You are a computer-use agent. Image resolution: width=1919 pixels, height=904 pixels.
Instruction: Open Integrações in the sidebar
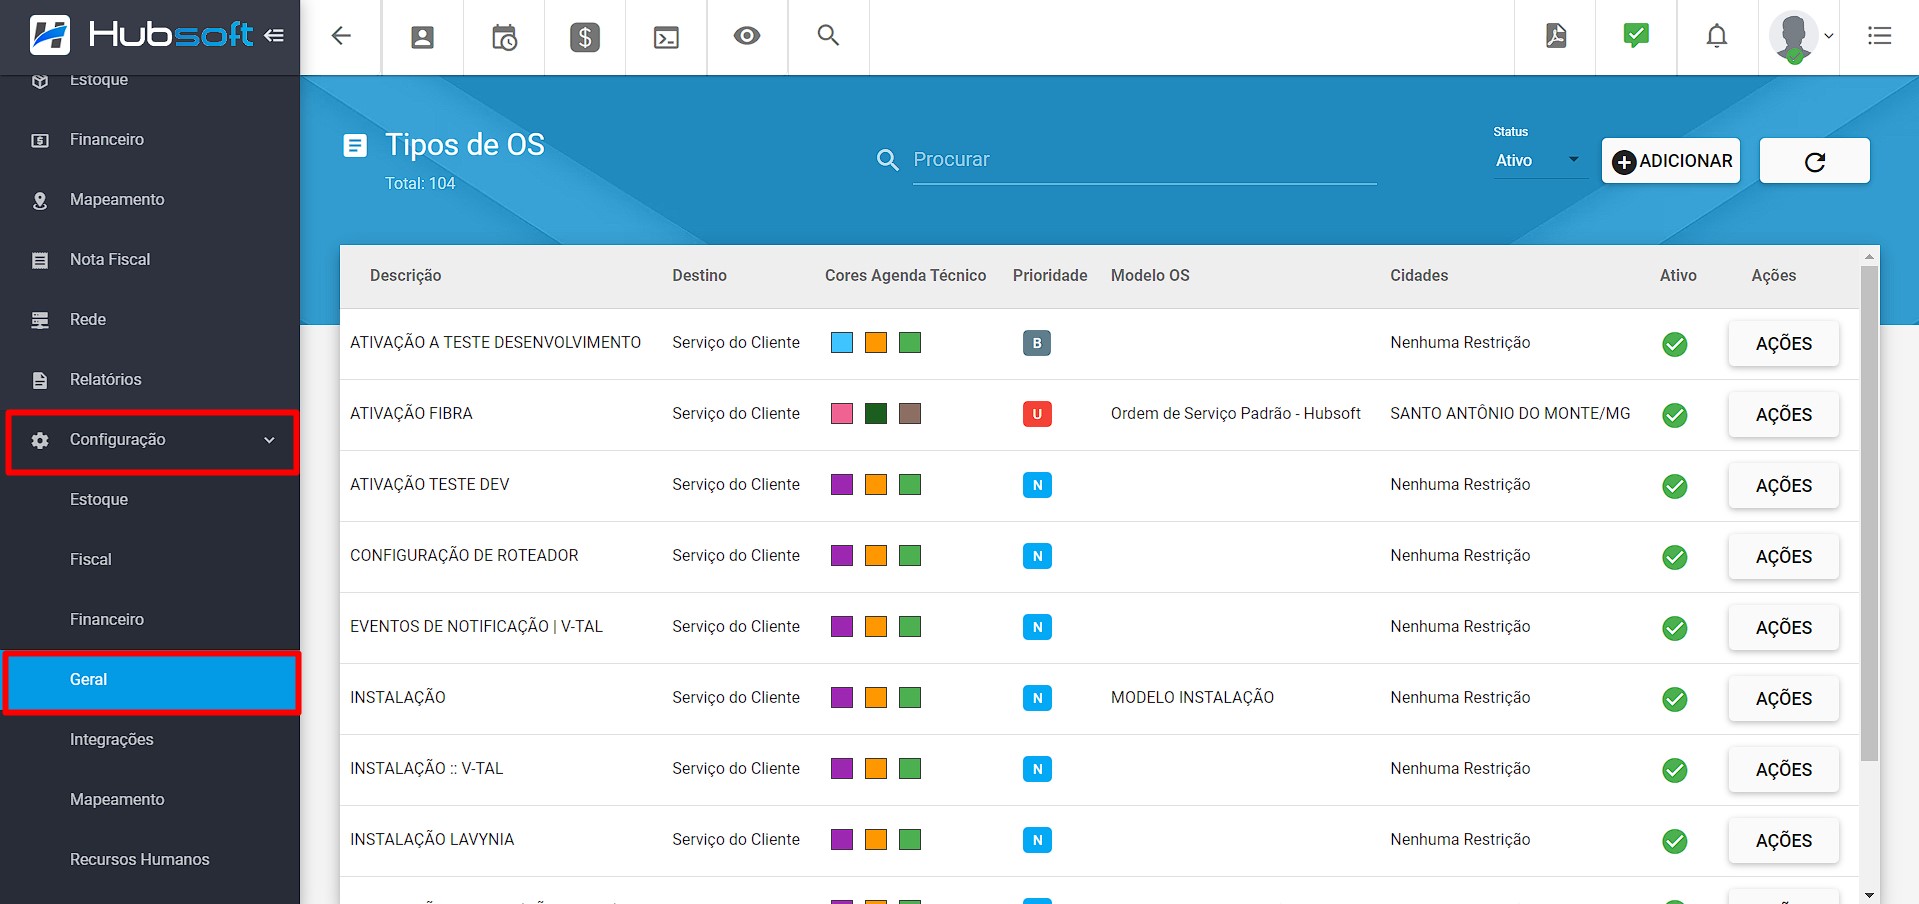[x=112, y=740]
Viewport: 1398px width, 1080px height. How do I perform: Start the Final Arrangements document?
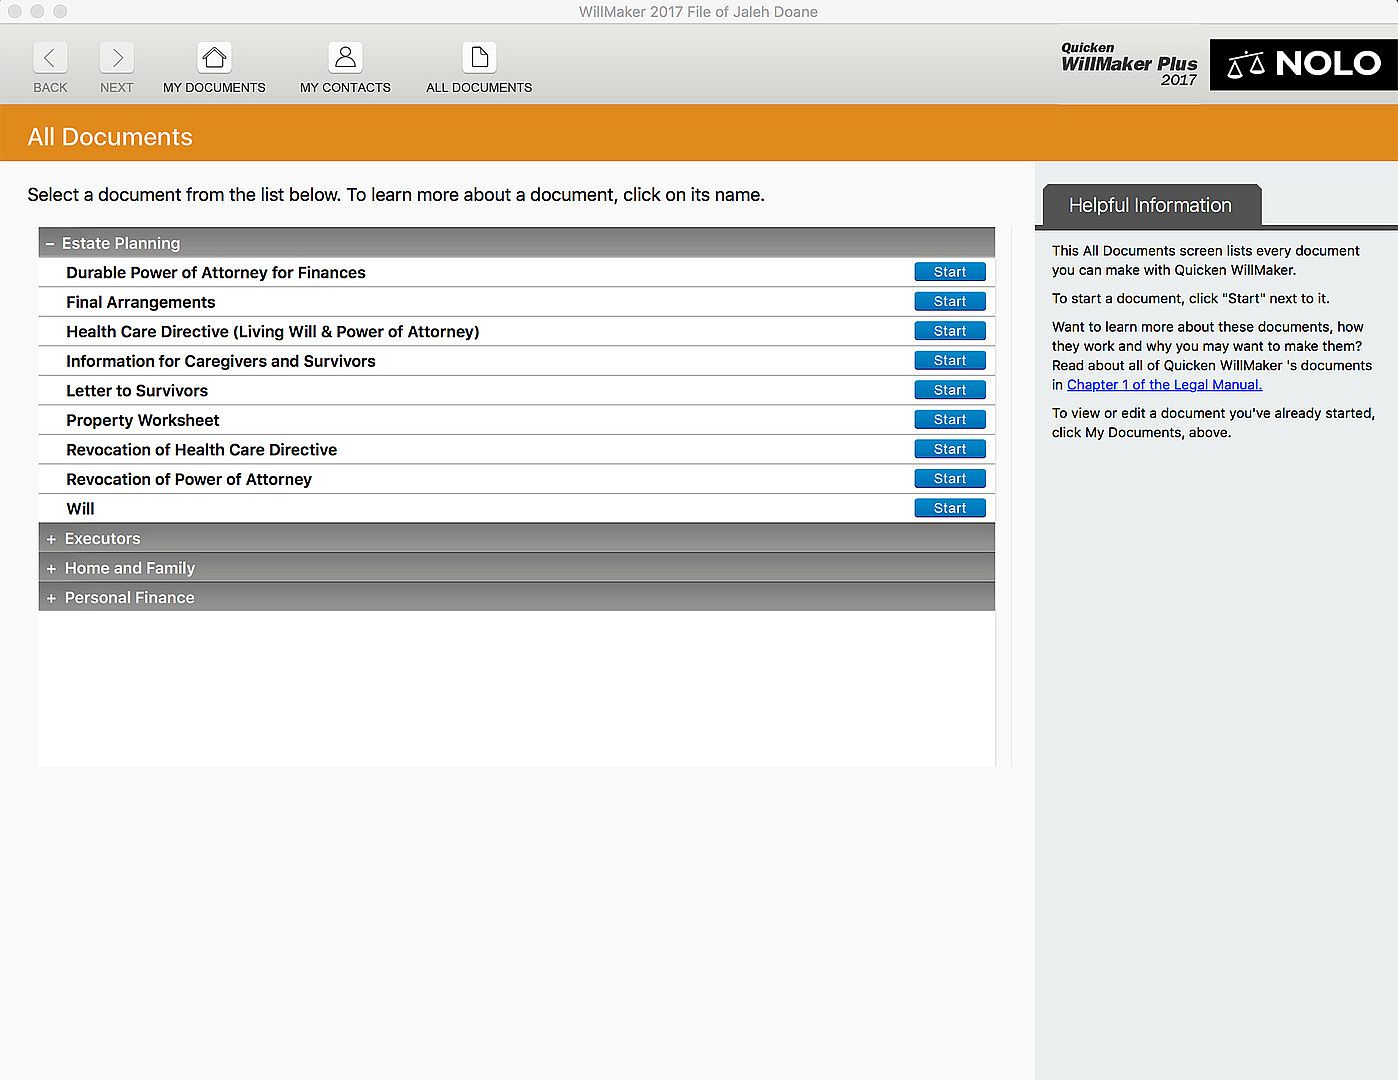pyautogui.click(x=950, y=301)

++++

In the records, swap "sidebar" for "navigation panel" and write out the lines again, changing nothing else. Omit the pictures from your answer.

You are a computer-use agent. Image resolution: width=1919 pixels, height=904 pixels.
Instruction: Open Integrações in the navigation panel
[x=112, y=740]
Viewport: 1398px width, 1080px height. How do I perform: Start the Final Arrangements document?
pyautogui.click(x=950, y=301)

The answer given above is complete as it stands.